◆ Exercise instructions
Reproduce the listing below word for word, omitting the pictures.

>> start Record extracts

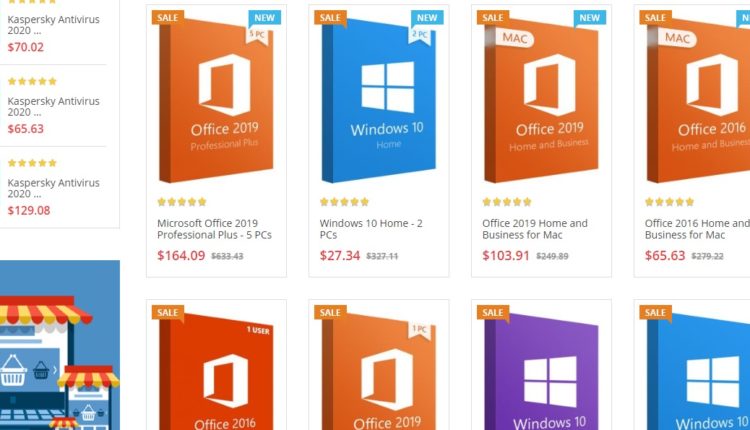
Task: Select the red Office 2016 1 User box
Action: pyautogui.click(x=216, y=372)
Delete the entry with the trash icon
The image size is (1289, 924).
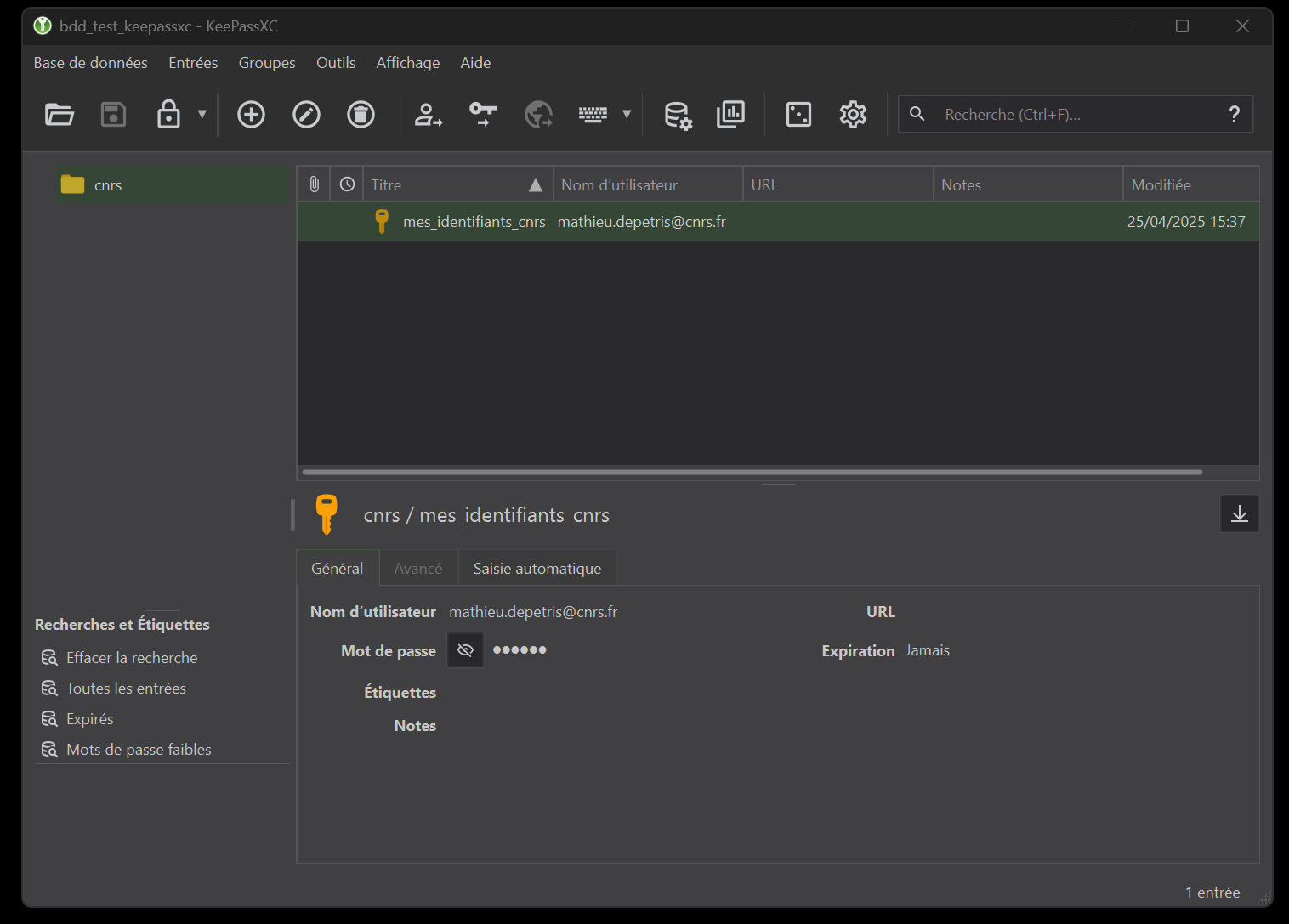pyautogui.click(x=361, y=114)
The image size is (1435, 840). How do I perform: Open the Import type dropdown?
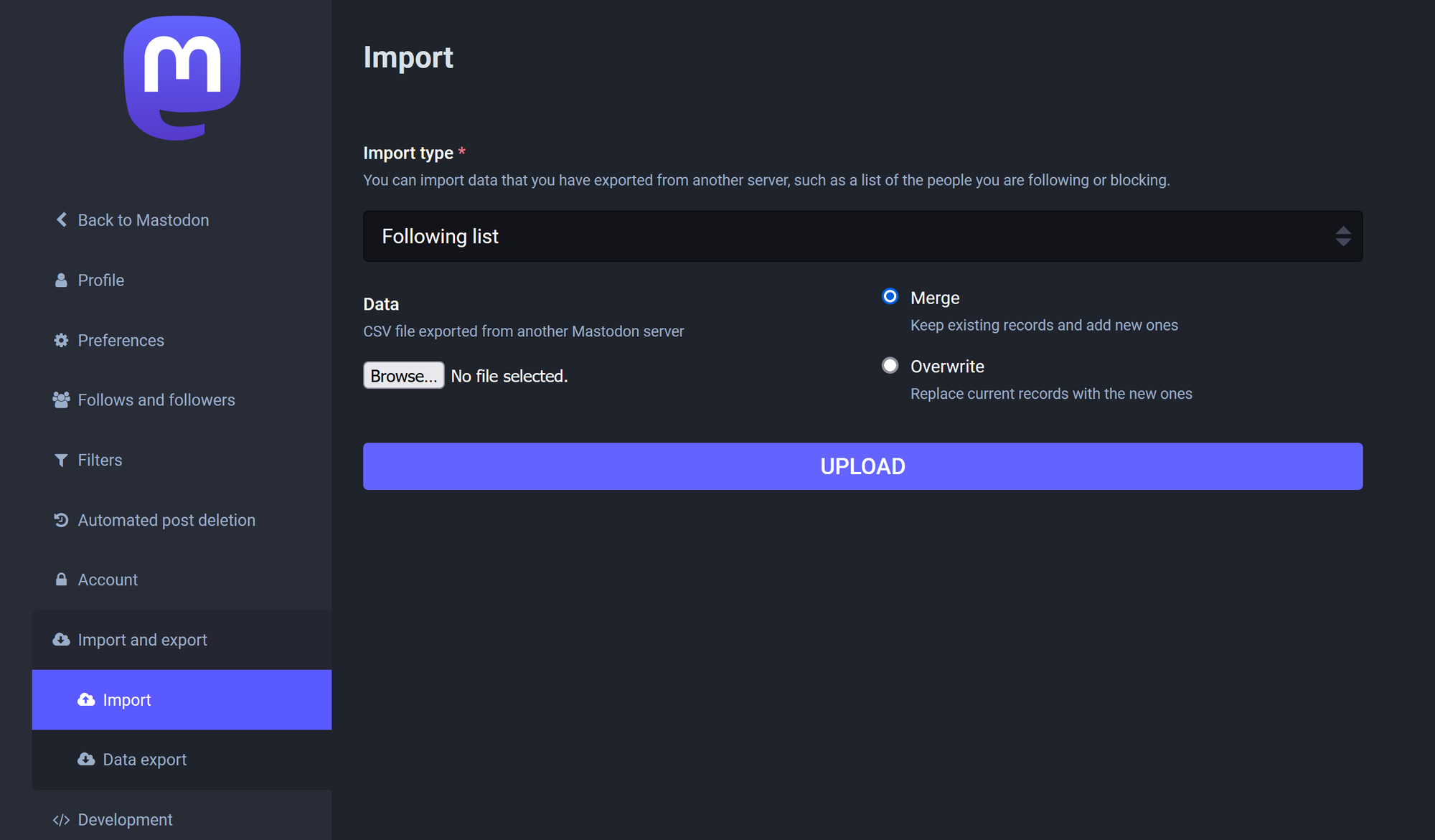(x=861, y=236)
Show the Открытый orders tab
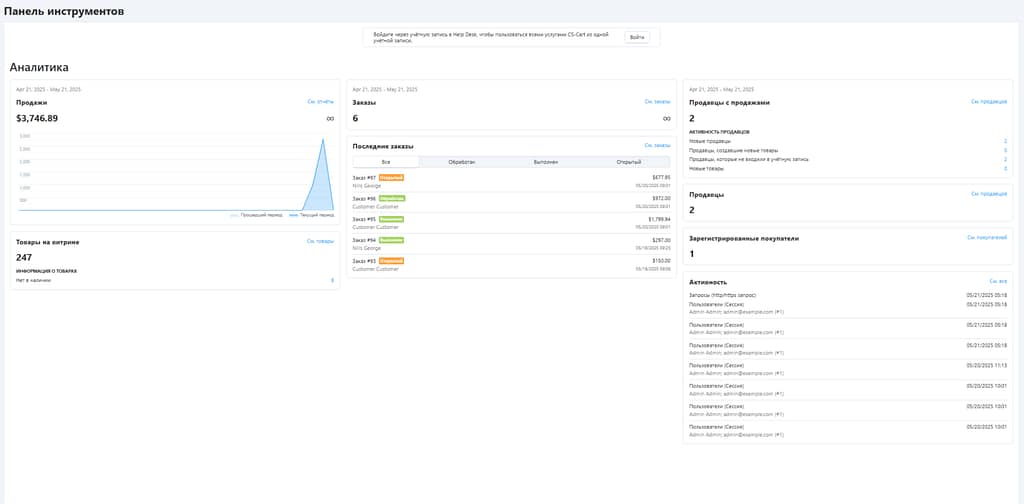 point(628,161)
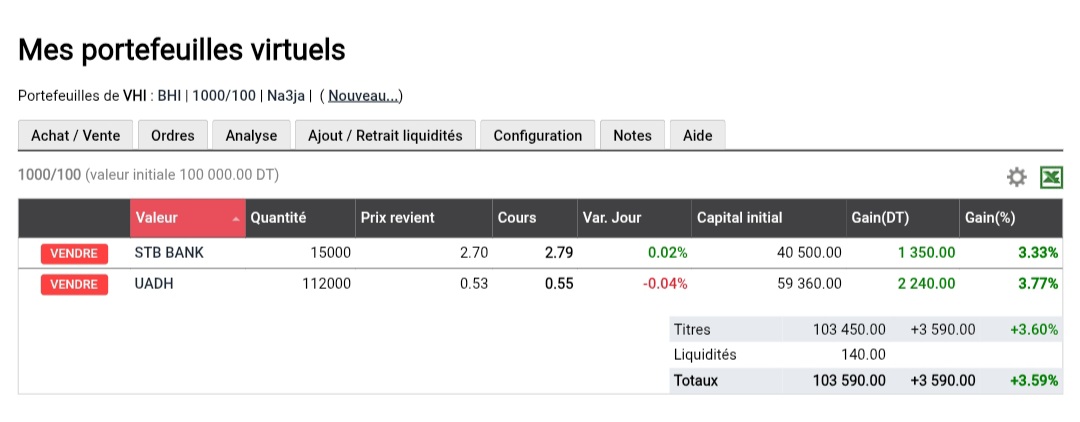Create a new portfolio via Nouveau link
This screenshot has width=1080, height=422.
pyautogui.click(x=364, y=96)
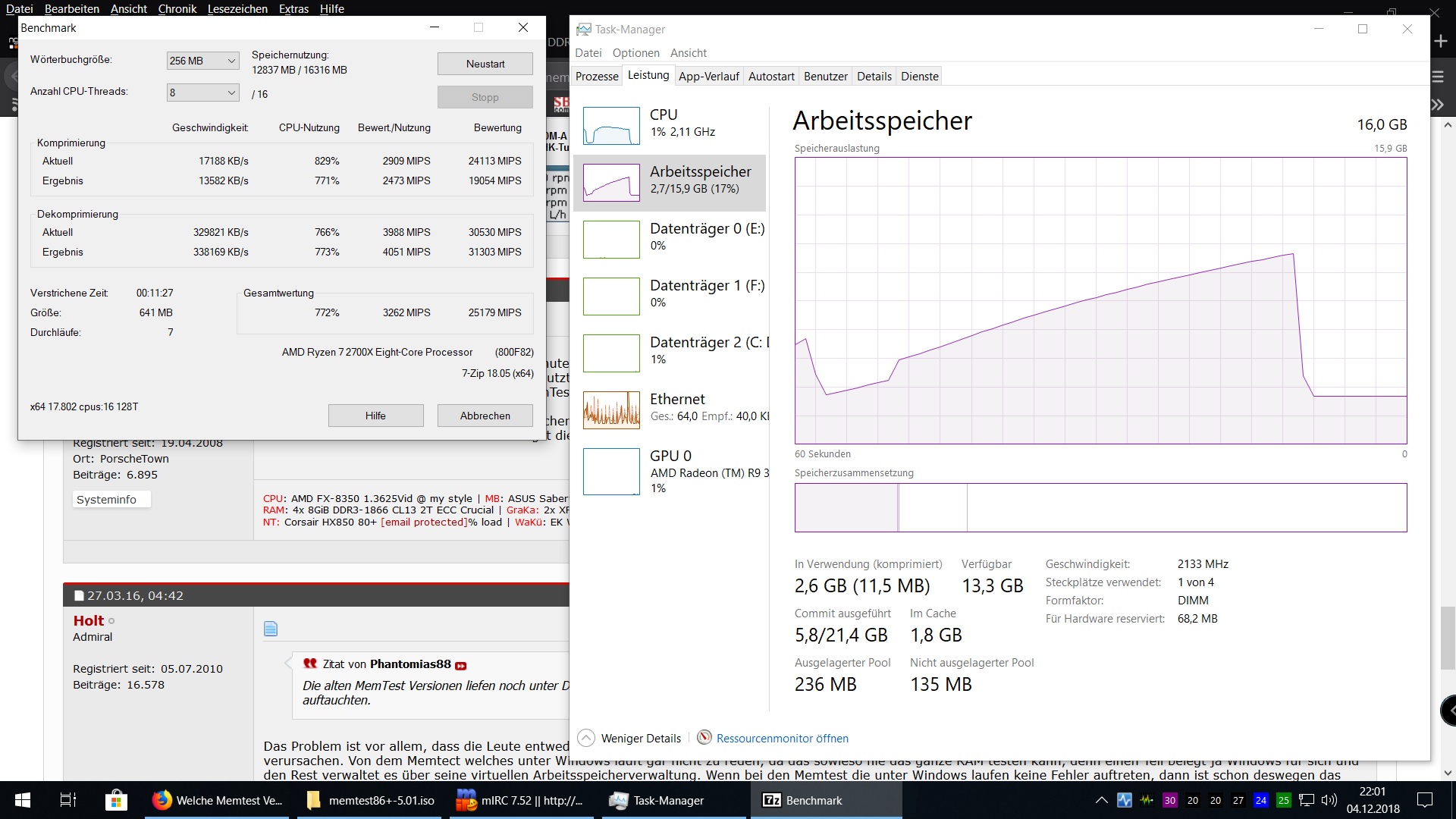Open Task View taskbar icon
This screenshot has height=819, width=1456.
click(x=68, y=800)
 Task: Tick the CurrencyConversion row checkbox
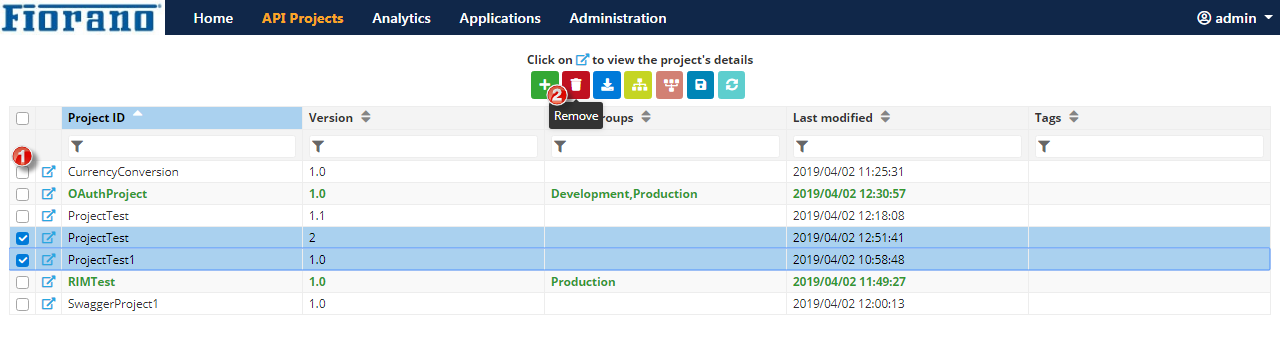(x=22, y=172)
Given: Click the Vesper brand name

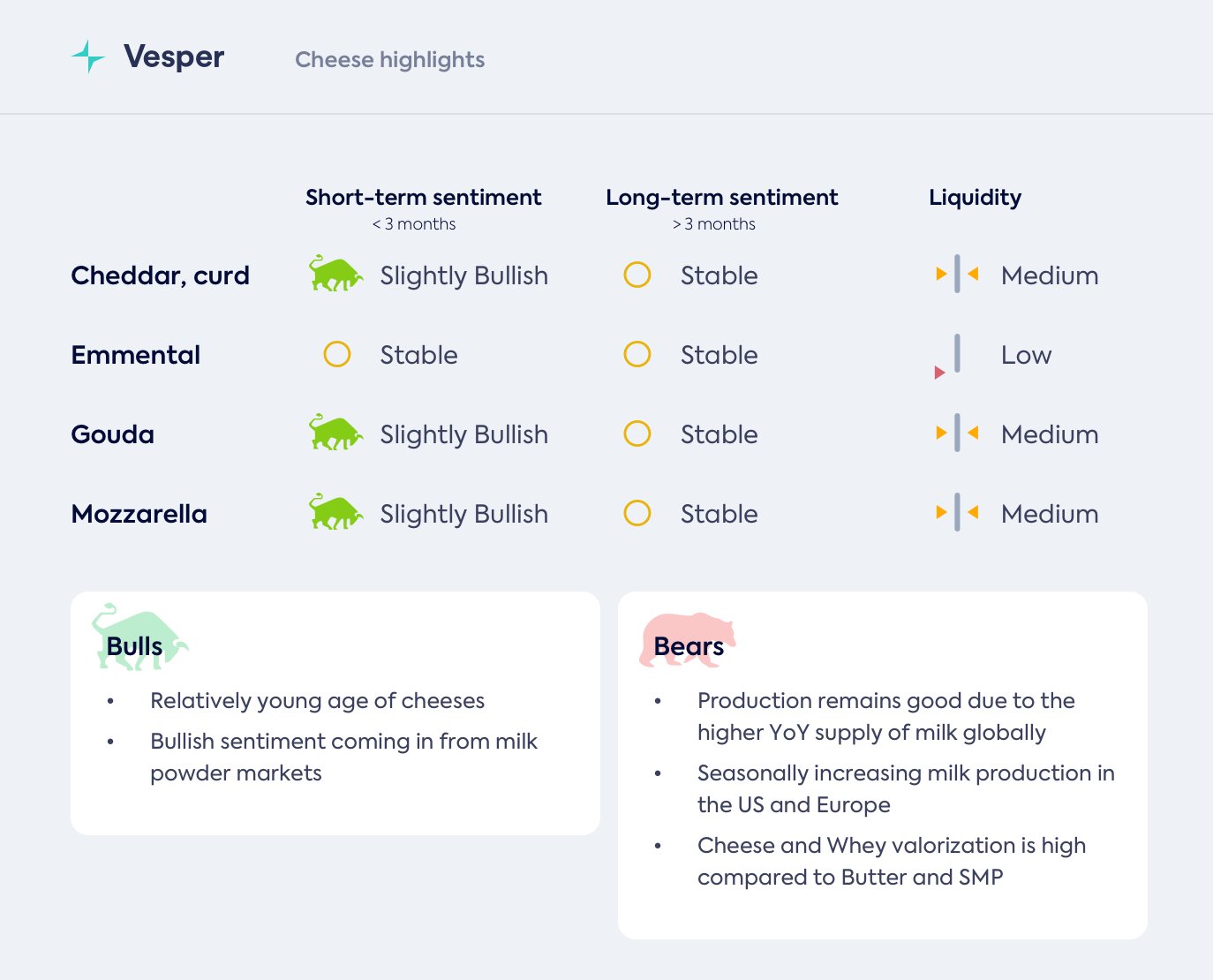Looking at the screenshot, I should 174,57.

>> end Record extracts

◆ Final answer
Task: Select the red Office 2016 1 User box
Action: pyautogui.click(x=216, y=372)
Delete the entry with the trash icon
The image size is (1289, 924).
pyautogui.click(x=361, y=114)
The image size is (1435, 840). How do I perform: Open the Import type dropdown?
(x=861, y=236)
Show the Открытый orders tab
 point(628,161)
Create a new portfolio via Nouveau link
This screenshot has width=1080, height=422.
pyautogui.click(x=364, y=96)
Open Task View taskbar icon
This screenshot has height=819, width=1456.
click(x=68, y=800)
 Task: Tick the CurrencyConversion row checkbox
(x=22, y=172)
Given: Click the Vesper brand name

Looking at the screenshot, I should 174,57.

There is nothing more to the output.